Connor has assembled his road-trip collection of snacks, so he fends off the need for lunch for most of our journey. Eventually, however, we decide we’ll stop in this one particular town on the way and grab some food. Should be simple.

Or so you’d think.

Have you ever noticed that food doesn’t always obey the same rules on a trip as it does at home? On the one hand, you can go almost anywhere in the world and find a McDonald’s or Starbucks, same as at home. But sometimes, less than 100 miles from your house, you can’t find anything you want to eat in a place that looks just like home, but clearly isn’t.

I’m in a “let’s eat semi-healthy” mode, so this day, we stop at a grocery chain store that, around where I live, tends to have a really nice deli section and a variety of soups and salads available. In this store, however, there’s a single canister of what the sign says is chicken noodle soup. I lift the lid and detect a faint sheen on the bottom of the cylinder and a few dried noodles on the side.

“Any other soup?” I ask the woman behind the counter.

“Oh no, hon. That’s it until tomorrow,” she tells me.

I inspect the other options. They have a rubbery looking chicken breast or a burrito in the display next to the remains of some pasta and bean salads. I point to the burrito.

“Is there a way to heat that up?” I ask thinking that while pizza and certain other foods are fine cold, a cold burrito sounds as appetizing as well, a cold burrito.

“Oh no, hon. We ain’t got a microwave. They tell us we’re getting one in the remodel next year.”

I decide not to wait till then.

I pick up some green salads for my wife and oldest son. There aren’t enough for all three of us so I give up on finding anything for me to eat that appeals here.

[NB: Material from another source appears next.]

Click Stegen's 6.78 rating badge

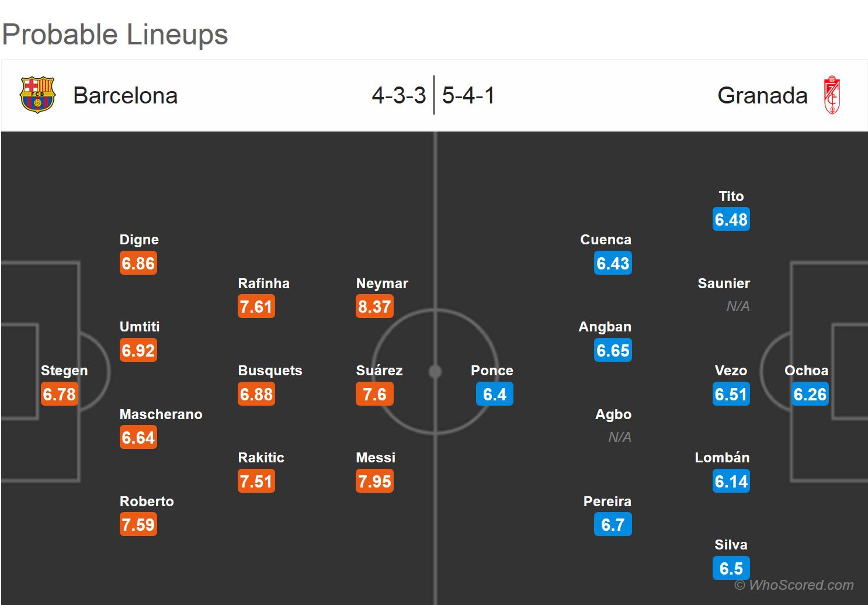[x=59, y=394]
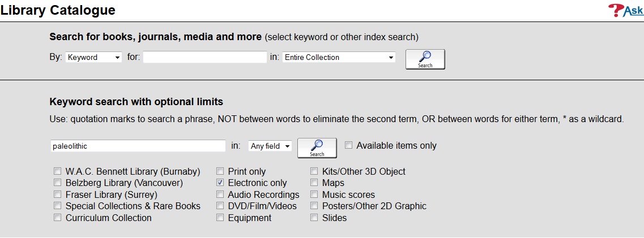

Later, when I finally get to our destination and my wife and son open the sealed salad containers, they both scrunch up their faces when they take a whiff and say almost simultaneously, “Ewwww! Salad isn’t supposed to smell like chlorine!”

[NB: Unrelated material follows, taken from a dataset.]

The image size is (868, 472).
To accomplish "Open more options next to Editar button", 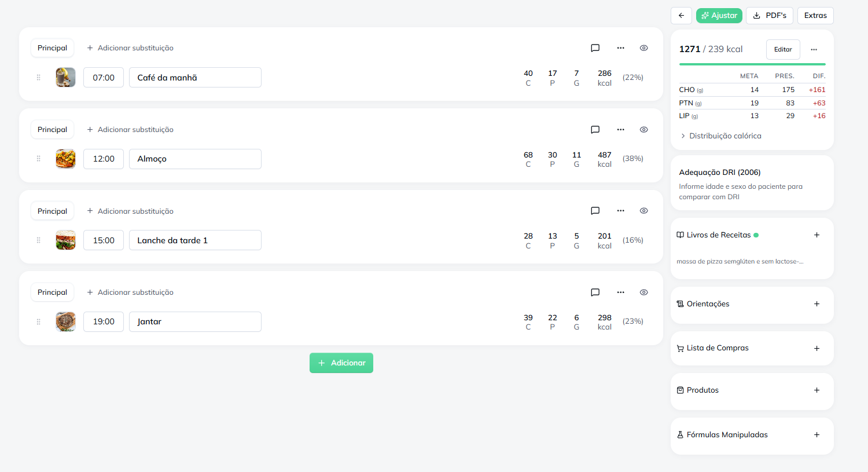I will click(814, 50).
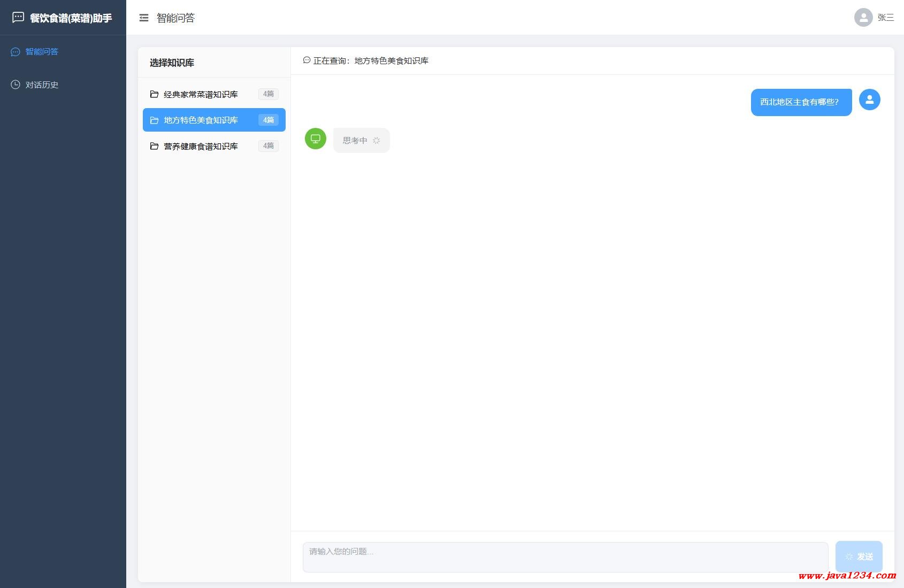Collapse sidebar with the hamburger menu icon
Screen dimensions: 904x588
144,18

Thankfully, I’d picked up some fruit and chips at the store, so they dined on those and a couple of granola bars from my younger son’s travel stash.

Back at the store, while I’m having my delightful conversation about microwaves and burritos, Connor has given up on finding anything that sounds palatable here. He strolls over to the neighboring Burger King and gets some French fries. He meets me as I reach the car.

“There has to be someplace around here to get something other than fast food,” I say.

“Whaz wong wiff fassfood?” he mumbles through a mouthful of fries.

We start to drive back toward the freeway. And that’s when I see it: A sign for a Teriyaki restaurant. It’s one of those folded signs like a temporary road sign you see on the sidewalk when people have businesses that they know no one will ever find based on the proper signage of the establishment. It may not be elegant but it works. It got us to pull into the parking lot.

I wouldn’t call the location a strip mall. That has too much of a consumer shopping connotation to it. This is more like a business park with some retail spaces, most of which are empty or closed. That should have been a clue as to what is to come, but sometimes you let hunger do your thinking.